YOUR OBJECTIVE: Set every record down again, identical to the original.

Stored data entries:
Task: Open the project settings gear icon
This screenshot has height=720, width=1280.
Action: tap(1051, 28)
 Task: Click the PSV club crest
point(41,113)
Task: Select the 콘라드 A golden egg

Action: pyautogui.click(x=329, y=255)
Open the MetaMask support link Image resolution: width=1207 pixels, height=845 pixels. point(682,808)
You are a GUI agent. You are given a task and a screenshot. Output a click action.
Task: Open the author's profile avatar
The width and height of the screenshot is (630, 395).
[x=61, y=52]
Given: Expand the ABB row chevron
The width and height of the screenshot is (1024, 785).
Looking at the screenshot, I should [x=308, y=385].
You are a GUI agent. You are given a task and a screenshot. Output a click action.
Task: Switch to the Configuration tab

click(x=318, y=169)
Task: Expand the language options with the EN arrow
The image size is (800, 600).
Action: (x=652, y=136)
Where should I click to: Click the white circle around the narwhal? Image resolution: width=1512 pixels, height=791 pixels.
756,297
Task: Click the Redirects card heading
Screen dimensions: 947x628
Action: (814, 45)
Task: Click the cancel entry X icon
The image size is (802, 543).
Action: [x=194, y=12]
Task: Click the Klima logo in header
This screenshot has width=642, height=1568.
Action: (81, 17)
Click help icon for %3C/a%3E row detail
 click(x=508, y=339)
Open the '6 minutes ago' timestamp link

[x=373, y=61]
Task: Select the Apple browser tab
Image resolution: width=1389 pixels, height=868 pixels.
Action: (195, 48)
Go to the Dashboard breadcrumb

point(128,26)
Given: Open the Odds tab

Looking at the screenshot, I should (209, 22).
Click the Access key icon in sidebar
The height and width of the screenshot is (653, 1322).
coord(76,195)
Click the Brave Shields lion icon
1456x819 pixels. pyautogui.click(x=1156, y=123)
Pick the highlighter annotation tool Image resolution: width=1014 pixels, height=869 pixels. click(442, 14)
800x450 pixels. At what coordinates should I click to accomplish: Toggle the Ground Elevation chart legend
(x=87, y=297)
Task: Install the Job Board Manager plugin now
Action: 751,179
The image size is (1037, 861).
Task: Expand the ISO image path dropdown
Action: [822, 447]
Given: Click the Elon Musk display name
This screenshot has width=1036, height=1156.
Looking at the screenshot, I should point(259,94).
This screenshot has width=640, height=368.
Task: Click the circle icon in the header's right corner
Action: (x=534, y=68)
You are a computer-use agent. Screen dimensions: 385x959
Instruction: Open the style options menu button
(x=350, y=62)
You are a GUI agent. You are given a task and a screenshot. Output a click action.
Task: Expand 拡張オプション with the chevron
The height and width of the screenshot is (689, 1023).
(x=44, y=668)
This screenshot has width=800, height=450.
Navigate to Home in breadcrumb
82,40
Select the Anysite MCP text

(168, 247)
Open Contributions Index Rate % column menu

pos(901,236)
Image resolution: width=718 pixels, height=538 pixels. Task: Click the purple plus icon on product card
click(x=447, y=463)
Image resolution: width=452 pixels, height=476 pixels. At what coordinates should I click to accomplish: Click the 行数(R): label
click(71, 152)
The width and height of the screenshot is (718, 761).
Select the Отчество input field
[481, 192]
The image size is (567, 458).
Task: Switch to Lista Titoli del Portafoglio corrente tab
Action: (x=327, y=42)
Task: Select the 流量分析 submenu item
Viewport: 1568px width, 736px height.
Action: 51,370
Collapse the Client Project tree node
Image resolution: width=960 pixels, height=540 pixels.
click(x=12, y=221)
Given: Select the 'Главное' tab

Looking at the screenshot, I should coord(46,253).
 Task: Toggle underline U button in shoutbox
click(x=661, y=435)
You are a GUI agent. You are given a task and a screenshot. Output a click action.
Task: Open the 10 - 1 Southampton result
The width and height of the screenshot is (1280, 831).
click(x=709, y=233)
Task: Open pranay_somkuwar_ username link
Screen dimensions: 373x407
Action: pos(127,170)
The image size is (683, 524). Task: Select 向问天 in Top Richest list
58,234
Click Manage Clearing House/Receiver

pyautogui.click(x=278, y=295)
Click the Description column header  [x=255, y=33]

EXERCISE RESPONSE:
Task: Open the project settings gear icon
This screenshot has height=720, width=1280.
Action: tap(1051, 28)
 Task: Click the PSV club crest
point(41,113)
Task: Select the 콘라드 A golden egg

Action: pyautogui.click(x=329, y=255)
Open the MetaMask support link Image resolution: width=1207 pixels, height=845 pixels. point(682,808)
You are a GUI agent. You are given a task and a screenshot. Output a click action.
Task: Open the author's profile avatar
The width and height of the screenshot is (630, 395).
[x=61, y=52]
Given: Expand the ABB row chevron
The width and height of the screenshot is (1024, 785).
Looking at the screenshot, I should [x=308, y=385].
You are a GUI agent. You are given a task and a screenshot. Output a click action.
Task: Switch to the Configuration tab

click(x=318, y=169)
Task: Expand the language options with the EN arrow
The image size is (800, 600).
Action: (x=652, y=136)
Where should I click to: Click the white circle around the narwhal? Image resolution: width=1512 pixels, height=791 pixels.
756,297
Task: Click the Redirects card heading
Screen dimensions: 947x628
Action: (814, 45)
Task: Click the cancel entry X icon
The image size is (802, 543).
Action: [x=194, y=12]
Task: Click the Klima logo in header
This screenshot has width=642, height=1568.
Action: (81, 17)
Click help icon for %3C/a%3E row detail
 click(x=508, y=339)
Open the '6 minutes ago' timestamp link

[x=373, y=61]
Task: Select the Apple browser tab
Image resolution: width=1389 pixels, height=868 pixels.
Action: (195, 48)
Go to the Dashboard breadcrumb

point(128,26)
Given: Open the Odds tab

Looking at the screenshot, I should (209, 22).
Click the Access key icon in sidebar
The height and width of the screenshot is (653, 1322).
coord(76,195)
Click the Brave Shields lion icon
1456x819 pixels. pyautogui.click(x=1156, y=123)
Pick the highlighter annotation tool Image resolution: width=1014 pixels, height=869 pixels. click(442, 14)
800x450 pixels. At what coordinates should I click to accomplish: Toggle the Ground Elevation chart legend
(x=87, y=297)
Task: Install the Job Board Manager plugin now
Action: 751,179
The image size is (1037, 861).
Task: Expand the ISO image path dropdown
Action: [822, 447]
Given: Click the Elon Musk display name
This screenshot has width=1036, height=1156.
Looking at the screenshot, I should point(259,94).
This screenshot has width=640, height=368.
Task: Click the circle icon in the header's right corner
Action: (x=534, y=68)
You are a computer-use agent. Screen dimensions: 385x959
Instruction: Open the style options menu button
(x=350, y=62)
You are a GUI agent. You are given a task and a screenshot. Output a click action.
Task: Expand 拡張オプション with the chevron
The height and width of the screenshot is (689, 1023).
(x=44, y=668)
This screenshot has width=800, height=450.
Navigate to Home in breadcrumb
82,40
Select the Anysite MCP text

(168, 247)
Open Contributions Index Rate % column menu

pos(901,236)
Image resolution: width=718 pixels, height=538 pixels. Task: Click the purple plus icon on product card
click(x=447, y=463)
Image resolution: width=452 pixels, height=476 pixels. At what coordinates should I click to accomplish: Click the 行数(R): label
click(71, 152)
The width and height of the screenshot is (718, 761).
Select the Отчество input field
[481, 192]
The image size is (567, 458).
Task: Switch to Lista Titoli del Portafoglio corrente tab
Action: (x=327, y=42)
Task: Select the 流量分析 submenu item
Viewport: 1568px width, 736px height.
Action: 51,370
Collapse the Client Project tree node
Image resolution: width=960 pixels, height=540 pixels.
click(x=12, y=221)
Given: Select the 'Главное' tab

Looking at the screenshot, I should coord(46,253).
 Task: Toggle underline U button in shoutbox
click(x=661, y=435)
You are a GUI agent. You are given a task and a screenshot. Output a click action.
Task: Open the 10 - 1 Southampton result
The width and height of the screenshot is (1280, 831).
click(x=709, y=233)
Task: Open pranay_somkuwar_ username link
Screen dimensions: 373x407
Action: pos(127,170)
The image size is (683, 524). Task: Select 向问天 in Top Richest list
58,234
Click Manage Clearing House/Receiver

pyautogui.click(x=278, y=295)
Click the Description column header  [x=255, y=33]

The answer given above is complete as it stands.